-- Entries for locating words and elements --
========
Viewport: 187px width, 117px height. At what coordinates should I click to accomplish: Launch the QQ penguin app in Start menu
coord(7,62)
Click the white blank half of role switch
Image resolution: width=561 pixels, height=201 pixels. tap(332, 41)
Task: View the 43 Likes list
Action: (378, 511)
========
-- Work instructions --
Count the lines in the items above that contain the string "height". Reply with the number alone.

-- Response --
2